Figure 7

Changes in the properties of purified GCFs in various culture environments. (A) Expression of desmin in GCFs co-cultured with SANCs without cell–cell contact (CC/I); desmin was not detected when GCFs were monocultured without SANCs in normal medium (NM); cTnT expression was not detected under either condition. Oxytocin (100 nM, O), 5-azacytidine (10 µM, 5-A) and trichostatin A (10 pg/mL, T) failed to induce desmin expression in monocultured GCFs even after 3 weeks culture. A, atrium. Each lane contained a total of 50 µg of protein.
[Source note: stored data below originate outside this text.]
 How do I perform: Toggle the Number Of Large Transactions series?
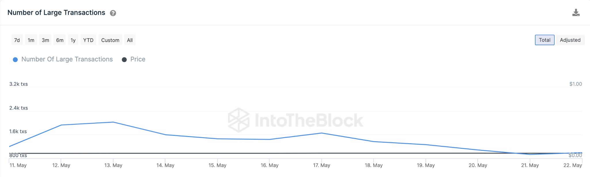(67, 59)
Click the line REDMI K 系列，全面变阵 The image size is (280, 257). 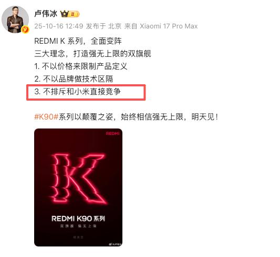coord(78,41)
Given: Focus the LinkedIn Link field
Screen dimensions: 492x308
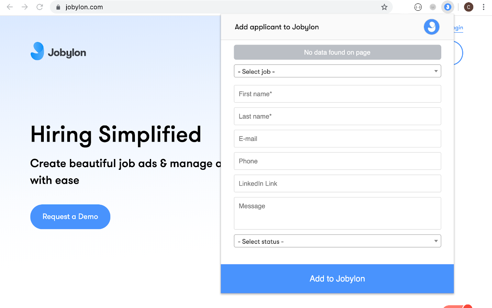Looking at the screenshot, I should coord(337,183).

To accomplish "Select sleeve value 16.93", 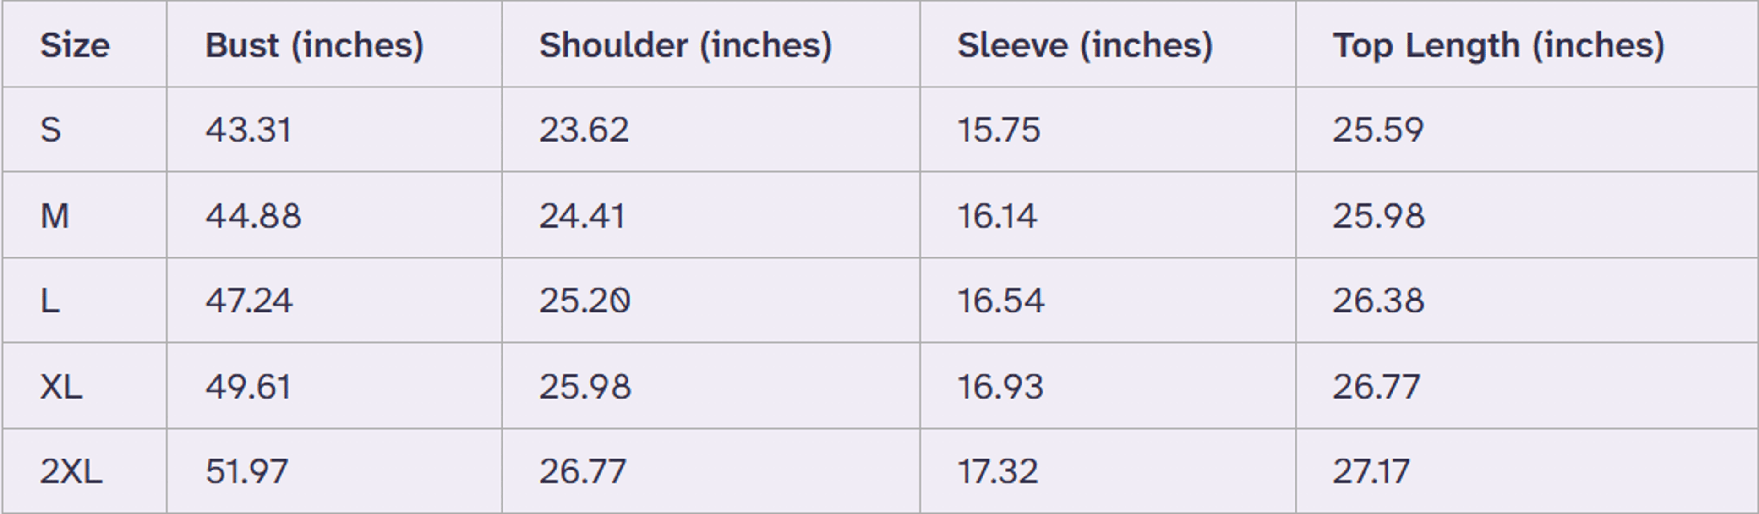I will [1000, 386].
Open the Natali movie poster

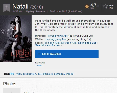pyautogui.click(x=16, y=39)
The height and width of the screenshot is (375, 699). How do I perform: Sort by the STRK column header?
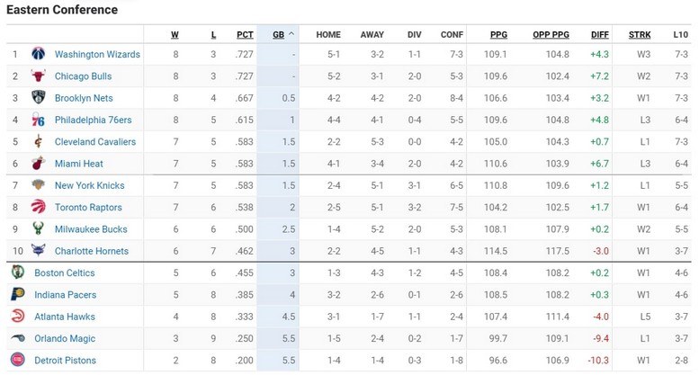(640, 35)

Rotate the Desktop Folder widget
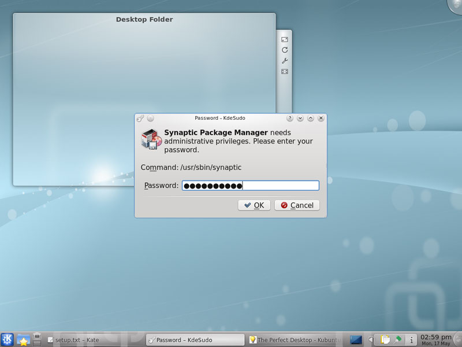(x=285, y=50)
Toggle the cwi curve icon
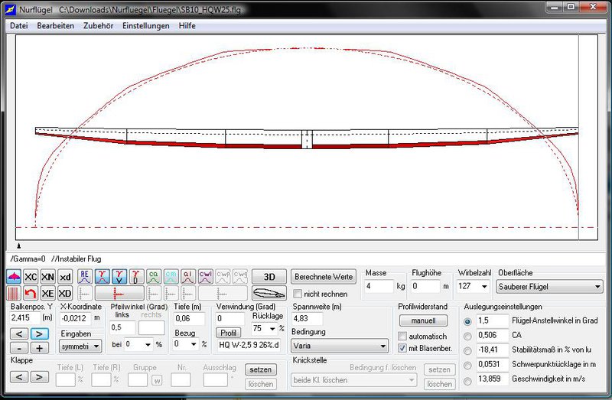 coord(205,277)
Full-length blots are given in Supplementary Fig. S10. (B) Typical phase-contrast images of GCFs cultured in normal medium (NM) (a) or co-cultured with SANCs in the same dish, but with physical isolation by cellulose membranes with 1-µm pores (co-culture with isolation, CC/I) (b) for 3 weeks; C, Immunocytochemical detection of cTnT protein (red) in EGFP-labelled (green) GCFs cultured under various conditions for 1 week; a) co-cultures with pre-fixed SANCs in SANC-conditioned medium; cTnT was detected only in pre-fixed SANCs (arrows). (b,c) Culture with repetitive electrical field stimulation in normal (b) and SANC-conditioned (c) medium; (d) the same condition as in (c) but with pre-fixed SANCs (arrow). bars, 50 µm.